IndustryBench exposes safety gaps in LLM industrial procurement—top model scores 2.083/3
A new benchmark for industrial procurement QA reveals that even top models struggle with standards compliance and introduce safety violations when reasoning longer, reshuffling the leaderboard when source-grounded checks are applied.

IndustryBench, a 2,049-item benchmark for industrial procurement question-answering, exposes critical safety gaps in how large language models handle real-world industrial standards. Developed by researchers including Songlin Bai, Xintong Wang, Linlin Yu, Bin Chen, Zhiang Xu, and Yuyang Sheng, the benchmark grounds evaluation in Chinese national standards (GB/T) and structured product records, spanning seven capability dimensions, ten industry categories, and three difficulty tiers. The dataset includes aligned English, Russian, and Vietnamese translations. During construction, the team rejected 70.3 percent of LLM-generated candidates at an external-verification stage—a stark reminder that industrial QA remains unreliable even after LLM-only filtering.
The evaluation separates raw correctness from safety violations. A Qwen3-Max judge, validated at κ_w = 0.798 against domain experts, scored correctness on a 0–3 rubric. Across 17 models tested in Chinese and an 8-model intersection spanning four languages, the best system reached only 2.083—leaving substantial headroom. Standards and terminology emerged as the most persistent weakness across all languages. More troubling: extended reasoning lowered safety-adjusted scores for 12 of 13 models by introducing unsupported safety-critical details into longer answers. In industrial procurement, partial correctness masks safety violations that standard benchmarks miss. An answer is useful only if recommended materials match operating conditions, every parameter respects regulated thresholds, and no procedure contradicts safety clauses.

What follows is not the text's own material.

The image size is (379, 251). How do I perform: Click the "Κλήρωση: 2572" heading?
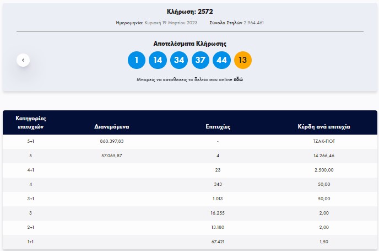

Safety-violation rates reshuffled the leaderboard dramatically. GPT-5.4 climbed from rank 6 to rank 3 after adjustment, while Kimi-k2.5-1T-A32B dropped seven positions. The researchers argue that industrial LLM evaluation requires source-grounded, safety-aware diagnosis rather than aggregate accuracy. The benchmark, released with all prompts, scoring scripts, and dataset documentation, sets a foundation for future work—but the persistence of safety violations under extended reasoning suggests that industrial deployments may need to constrain generation length or mandate source-citation layers before any answer reaches a procurement decision.